Эдуард был очень внимателен ко мне в той поездке, крайне деликатно относясь к печали, в которой я пребывала; я была полностью прощена и снова стала для него «дорогой кузиной». Разумеется, мне был понятен ход его мыслей, и всякий раз, когда пути наши с ним пересекались, я чувствовала, что он оценивает меня в качестве потенциальной невесты. Может быть, невесты для заморского жениха. Он, наверное, видел в этом сразу несколько преимуществ: возможность избавиться от моего смущающего присутствия и одновременно заключить сильный политический союз. Моему новому мужу, кем бы он ни оказался, не придется долго ждать от короля присвоения себе моего графского титула – в этом я была совершенно уверена. Не придется выдерживать с решением этого вопроса паузу в добрых восемь лет, как это произошло с Томасом. Мой титул – наряду с моим богатством – был просто еще одной дорогой побрякушкой, которой можно было бы помахать перед носом какого-нибудь могущественного иностранного аристократа.
Не оставалось никаких сомнений насчет того, что я должна буду повторно выйти замуж.
Ах, но будет ли позволено мне самой сделать выбор или же в действительности я никак не смогу повлиять на то, какого супруга для меня выберет Эдуард?
В общем, говоря фигурально, на моей тарелке появилось еще больше пищи для размышлений.
Эдуард наверняка захочет разобраться с этим вопросом сам, но для себя я решила, что буду решительно бороться против его королевской воли, если его вариант окажется для меня неприемлемым. Кстати, я могу побороться и за то, чтобы вообще больше не выходить замуж. Разве моя мать не оставалась вдовой много лет после смерти моего отца? Хотя я не знала, добивался ли кто-то ее руки за эти годы и отказывала ли она кому-нибудь.
Но хотела ли я оставаться до конца своих дней в изоляции, одинокой незамужней женщиной,
Поэтому я усаживалась и начинала прясть нить своей дальнейшей судьбы, словно паук, плетущий свою паутину. Однако пока не было связности, получался лишь ворох разрозненных обрывков, потому что я не видела своего будущего. Мои мечты и надежды, когда-то четко выстроенные, сейчас оставались бесформенной массой.

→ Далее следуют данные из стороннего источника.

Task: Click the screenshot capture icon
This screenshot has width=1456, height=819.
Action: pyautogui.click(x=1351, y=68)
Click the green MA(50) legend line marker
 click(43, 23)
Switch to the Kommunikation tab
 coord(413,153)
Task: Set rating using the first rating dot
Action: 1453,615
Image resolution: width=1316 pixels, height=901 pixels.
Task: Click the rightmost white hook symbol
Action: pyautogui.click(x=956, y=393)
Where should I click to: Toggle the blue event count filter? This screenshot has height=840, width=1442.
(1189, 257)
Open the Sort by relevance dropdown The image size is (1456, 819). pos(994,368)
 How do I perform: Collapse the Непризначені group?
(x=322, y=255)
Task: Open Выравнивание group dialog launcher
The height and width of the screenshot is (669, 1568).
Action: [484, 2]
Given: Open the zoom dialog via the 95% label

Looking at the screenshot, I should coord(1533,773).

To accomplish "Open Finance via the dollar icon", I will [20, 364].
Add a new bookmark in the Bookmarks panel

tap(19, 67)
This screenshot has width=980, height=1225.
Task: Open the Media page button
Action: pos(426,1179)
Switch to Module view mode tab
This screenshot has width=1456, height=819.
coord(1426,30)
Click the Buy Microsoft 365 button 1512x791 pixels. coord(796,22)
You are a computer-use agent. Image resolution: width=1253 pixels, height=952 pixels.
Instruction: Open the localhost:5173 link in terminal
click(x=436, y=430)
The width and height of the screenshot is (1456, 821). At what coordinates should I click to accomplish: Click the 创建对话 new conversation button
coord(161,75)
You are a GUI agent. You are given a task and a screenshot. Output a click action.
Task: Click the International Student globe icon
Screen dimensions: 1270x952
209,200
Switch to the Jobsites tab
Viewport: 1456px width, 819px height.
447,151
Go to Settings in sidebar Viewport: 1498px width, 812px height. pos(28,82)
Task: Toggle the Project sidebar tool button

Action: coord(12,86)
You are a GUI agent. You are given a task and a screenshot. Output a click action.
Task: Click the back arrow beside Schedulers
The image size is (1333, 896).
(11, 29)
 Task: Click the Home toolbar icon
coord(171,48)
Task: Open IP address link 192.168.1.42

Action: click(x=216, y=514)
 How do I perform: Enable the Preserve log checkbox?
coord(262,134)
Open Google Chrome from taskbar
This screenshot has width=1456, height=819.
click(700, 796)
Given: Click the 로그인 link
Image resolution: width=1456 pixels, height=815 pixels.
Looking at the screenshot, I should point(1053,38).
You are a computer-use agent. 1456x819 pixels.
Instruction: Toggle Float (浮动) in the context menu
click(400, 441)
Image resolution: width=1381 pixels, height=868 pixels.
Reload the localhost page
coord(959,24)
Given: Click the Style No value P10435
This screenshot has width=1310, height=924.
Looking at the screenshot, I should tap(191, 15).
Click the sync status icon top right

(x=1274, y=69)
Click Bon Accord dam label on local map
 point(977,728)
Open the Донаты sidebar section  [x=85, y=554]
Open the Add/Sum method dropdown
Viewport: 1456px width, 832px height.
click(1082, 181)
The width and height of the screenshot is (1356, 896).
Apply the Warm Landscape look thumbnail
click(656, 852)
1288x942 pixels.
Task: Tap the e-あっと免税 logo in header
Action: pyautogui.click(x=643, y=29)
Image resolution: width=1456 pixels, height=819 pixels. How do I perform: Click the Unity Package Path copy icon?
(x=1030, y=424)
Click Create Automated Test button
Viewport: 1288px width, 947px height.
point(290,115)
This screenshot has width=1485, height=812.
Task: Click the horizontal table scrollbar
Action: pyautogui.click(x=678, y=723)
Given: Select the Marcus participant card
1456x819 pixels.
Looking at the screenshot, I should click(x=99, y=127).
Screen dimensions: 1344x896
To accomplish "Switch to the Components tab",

Придя к королеве в окружении ее придворных прислужниц после мессы, когда исполненные надежд подданные приходят к ней со своими просьбами о милости, я еще раз исподтишка изучила в зеркале свое лицо. Возможно, в этот момент уязвимости щеки мои стали более впалыми, чем обычно, глаза были не такими блестящими, губы – строго поджатыми, но отражение все равно показывало не снедавшее меня изнутри несчастье, а лишь скуку, вызванную очередной просьбой заключить выгодную сделку по покупке собольего меха из далеких восточных стран. Мне же от жизни требовалось чего-то большего.
– Скоро все пройдет, и вы снова будете выглядеть по-прежнему, мадам Джоанна.
Ко мне подошла одна из прислужниц королевы, дерзкая молодая девица; в тоне ее не было того сочувствия, которое предполагали ее сладкие слова, хотя она и оставалась неизменно учтивой. У меня не было времени на нее.
– Надеюсь, так оно и будет.
– Горе немилосердно к женщинам. Оно высасывает их красоту, миледи.
– Я тоже слышала нечто подобное. К счастью, красоты у меня хватит с запасом, чтобы противостоять такому процессу иссушения.
– А вот мне говорят, что у меня и иссушать нечего. – Это заставило меня насторожиться. Она вела себя очень уверенно, глядя своими темными глазами прямо мне в лицо с каким-то вызовом. – С годами женщине становится труднее сохранить свою внешность. И тогда ее намерения легко могут быть неправильно истолкованы и подвержены грубым нападкам. А это, думаю, тоже способно оставить глубокие следы на женской коже. Разве что женщина эта достаточно сильна, чтобы отвергать всю критику ее поведения.